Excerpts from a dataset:
══════════
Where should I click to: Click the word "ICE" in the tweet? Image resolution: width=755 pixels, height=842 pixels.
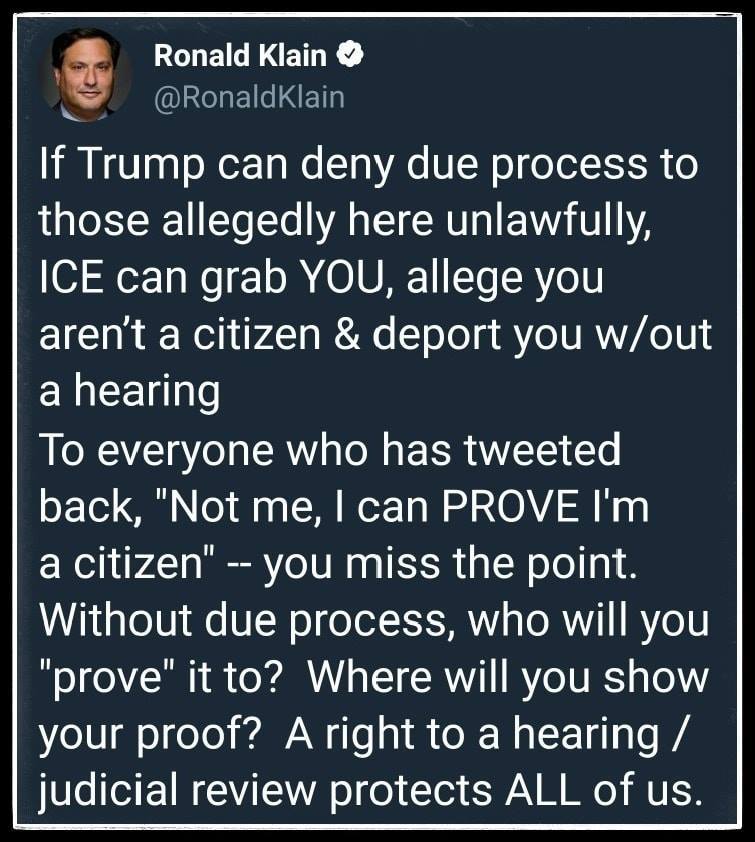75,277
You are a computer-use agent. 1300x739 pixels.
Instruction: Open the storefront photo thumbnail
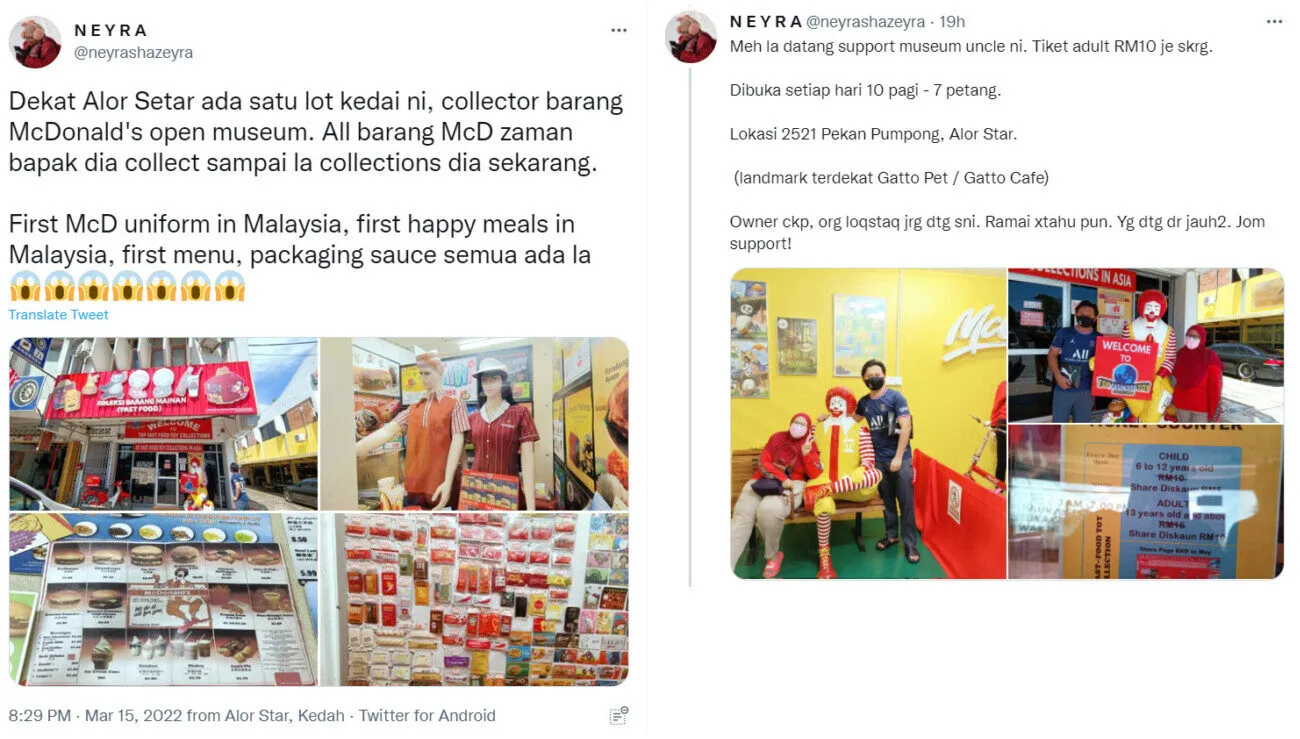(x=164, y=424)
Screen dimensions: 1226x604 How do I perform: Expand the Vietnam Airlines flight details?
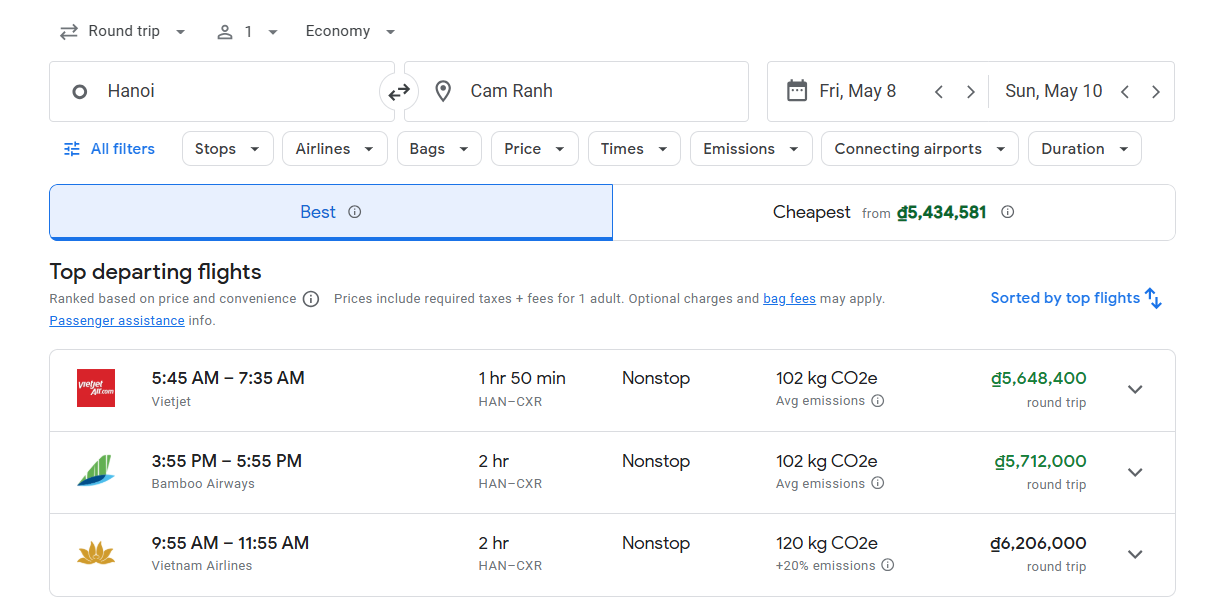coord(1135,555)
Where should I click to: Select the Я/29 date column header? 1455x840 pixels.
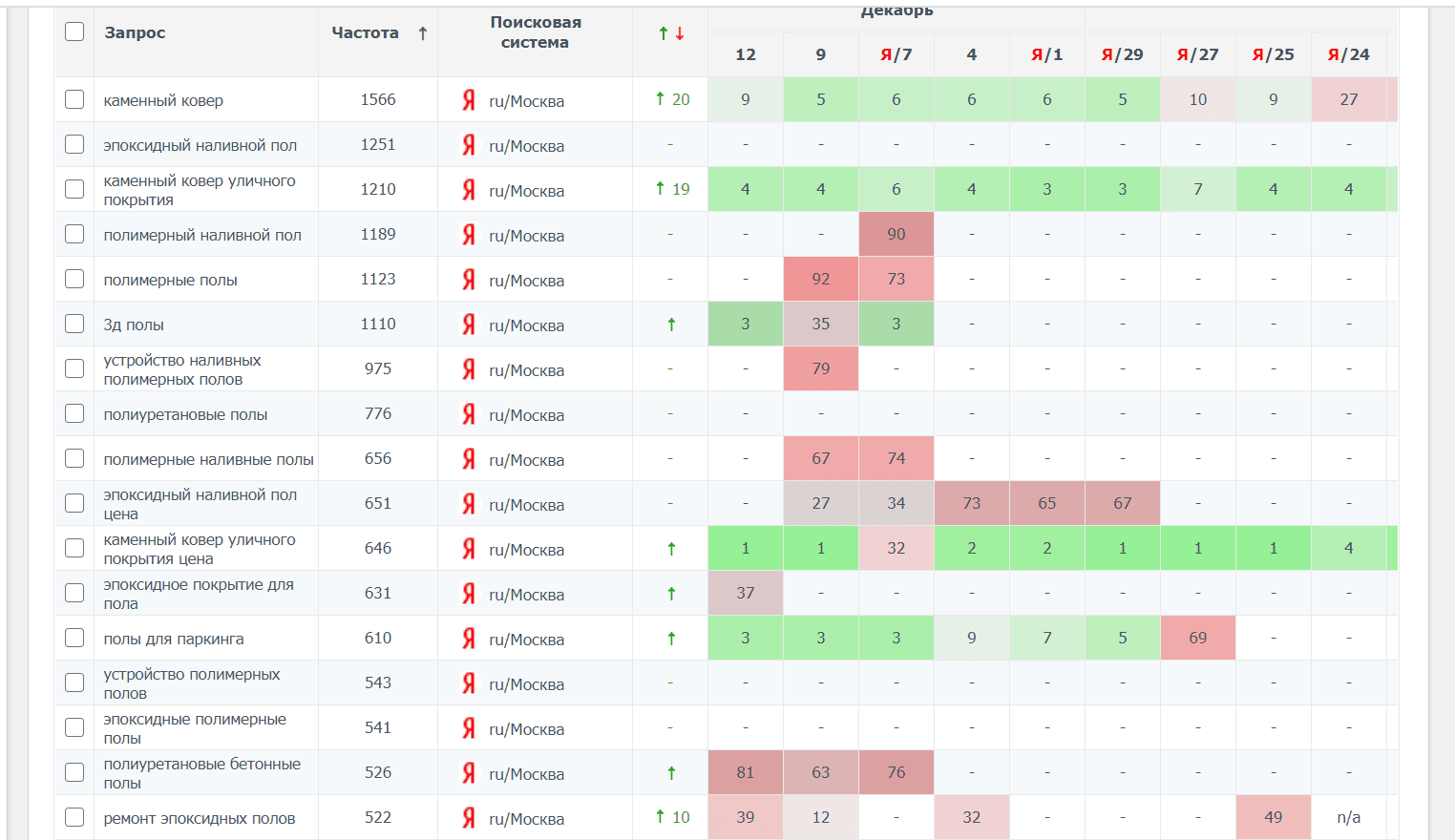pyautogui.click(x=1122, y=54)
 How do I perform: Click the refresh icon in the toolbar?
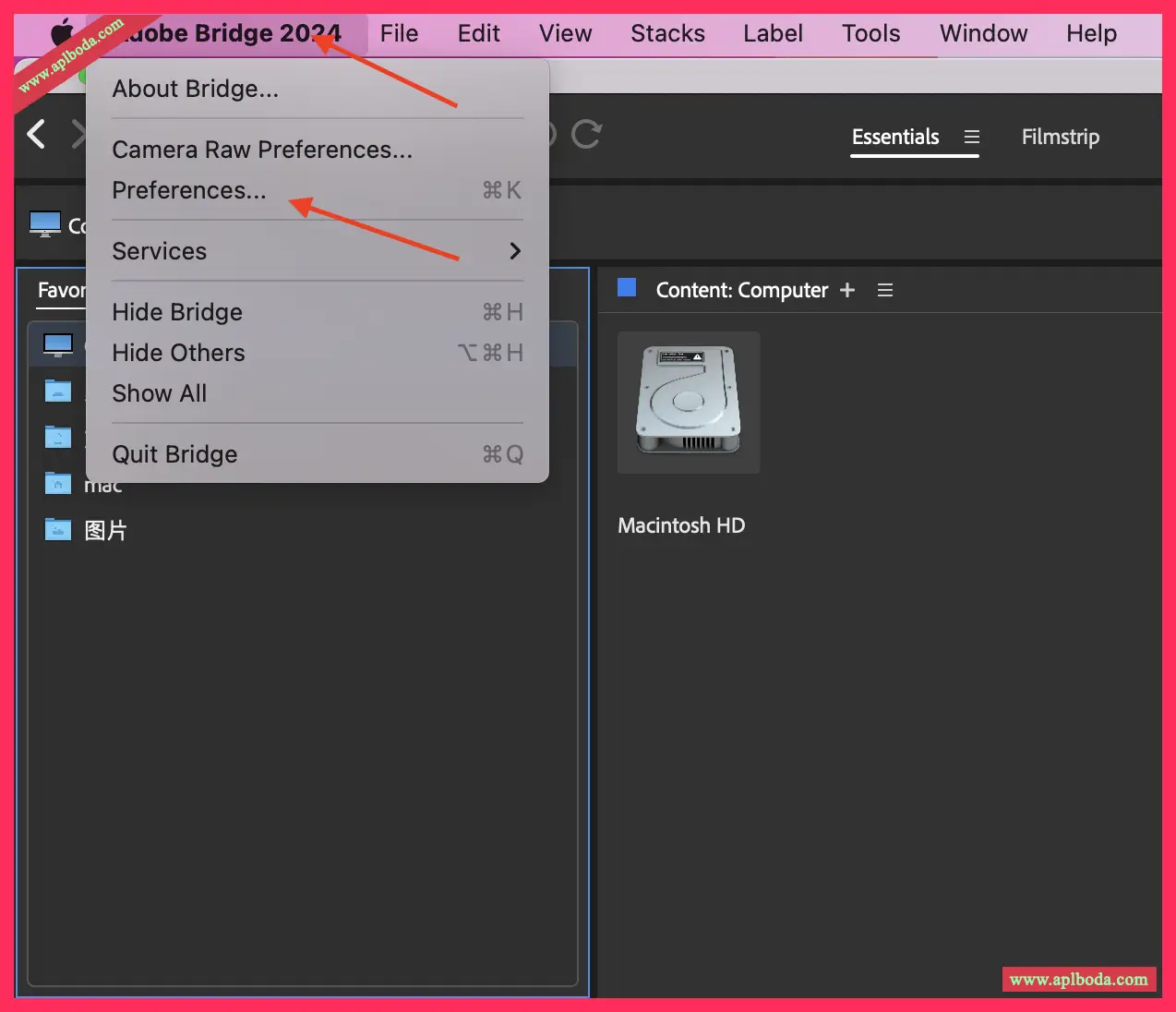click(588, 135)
══════════
ACTION ITEM:
Once you find the line with "How do I perform: Click", restate it and every later line of the data word for word, excluding the pictures.

RESPONSE BOX:
 How do I perform: Click the refresh icon in the toolbar?
click(588, 135)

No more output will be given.